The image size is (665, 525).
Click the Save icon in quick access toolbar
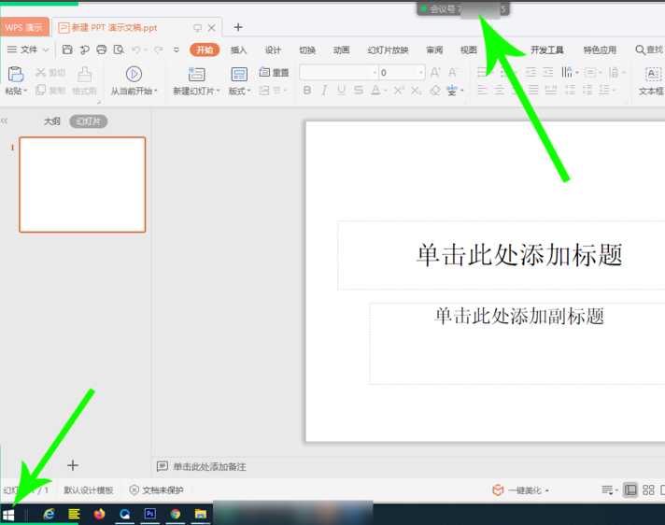pos(67,50)
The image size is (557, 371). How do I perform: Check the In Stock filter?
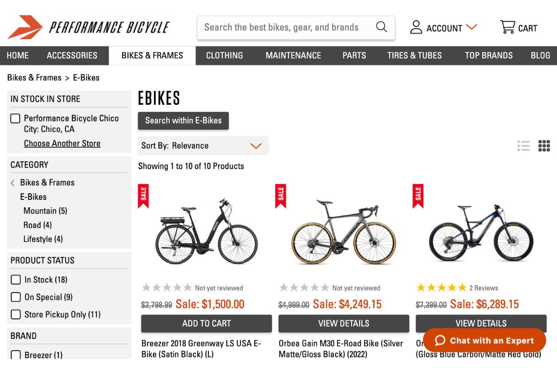pos(15,280)
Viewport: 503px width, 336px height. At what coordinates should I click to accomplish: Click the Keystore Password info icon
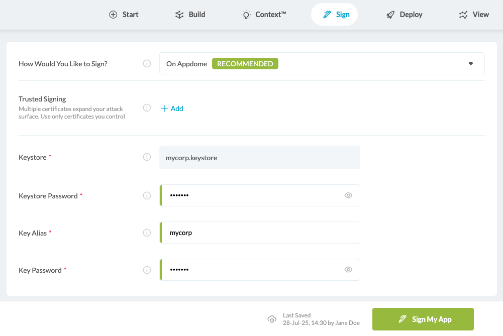point(147,195)
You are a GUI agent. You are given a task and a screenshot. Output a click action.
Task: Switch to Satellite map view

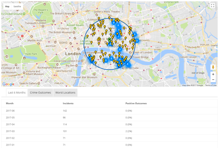pyautogui.click(x=17, y=6)
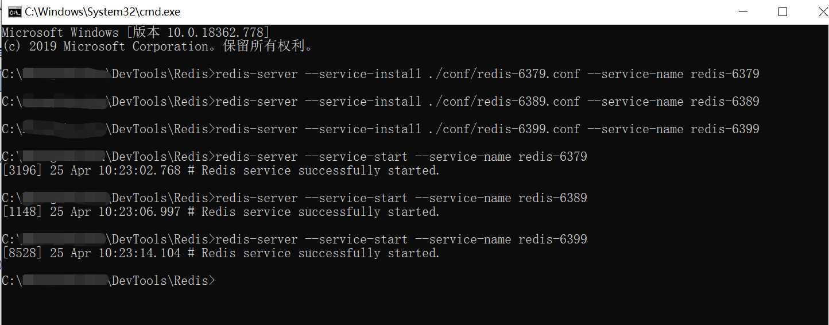This screenshot has width=829, height=325.
Task: Click the ./conf/redis-6399.conf path text
Action: point(504,129)
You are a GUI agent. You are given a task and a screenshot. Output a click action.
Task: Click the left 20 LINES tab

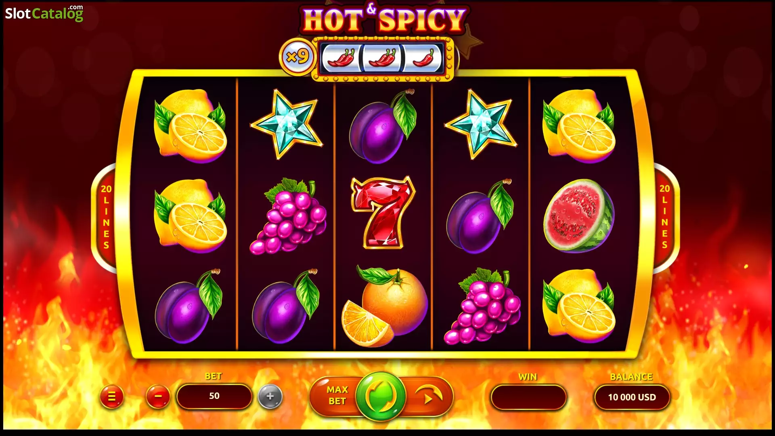click(106, 217)
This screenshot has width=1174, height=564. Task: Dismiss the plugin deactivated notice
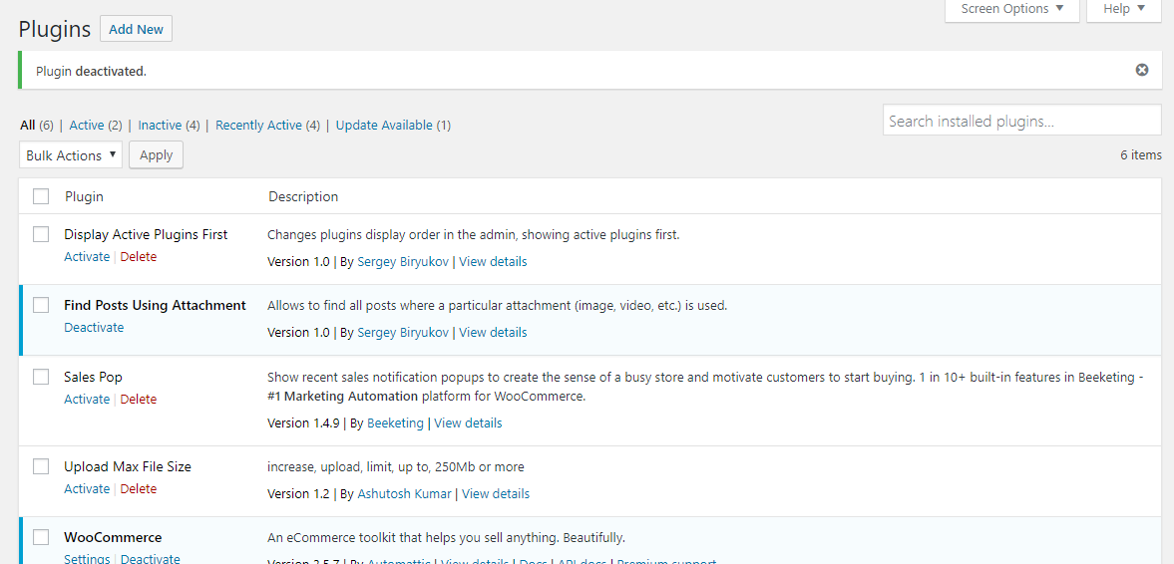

* * *

Begin at the line containing "Click the Save icon in quick access toolbar" and stop at the last line of the data. Repeat only those lines, exactly, and leave out the pictures.

Written answer
Click the Save icon in quick access toolbar
pos(67,50)
The image size is (557, 371). How do I perform: Check the In Stock filter?
pos(15,280)
Viewport: 503px width, 336px height. At what coordinates should I click to accomplish: Click the Keystore Password info icon
point(147,195)
You are a GUI agent. You are given a task and a screenshot. Output a click action.
Task: Switch to Satellite map view

pyautogui.click(x=17, y=6)
This screenshot has width=829, height=325.
Task: Click the ./conf/redis-6399.conf path text
Action: point(504,129)
You are a GUI agent. You are given a task and a screenshot. Output a click action.
Task: Click the left 20 LINES tab

click(106, 217)
This screenshot has width=1174, height=564. Task: Dismiss the plugin deactivated notice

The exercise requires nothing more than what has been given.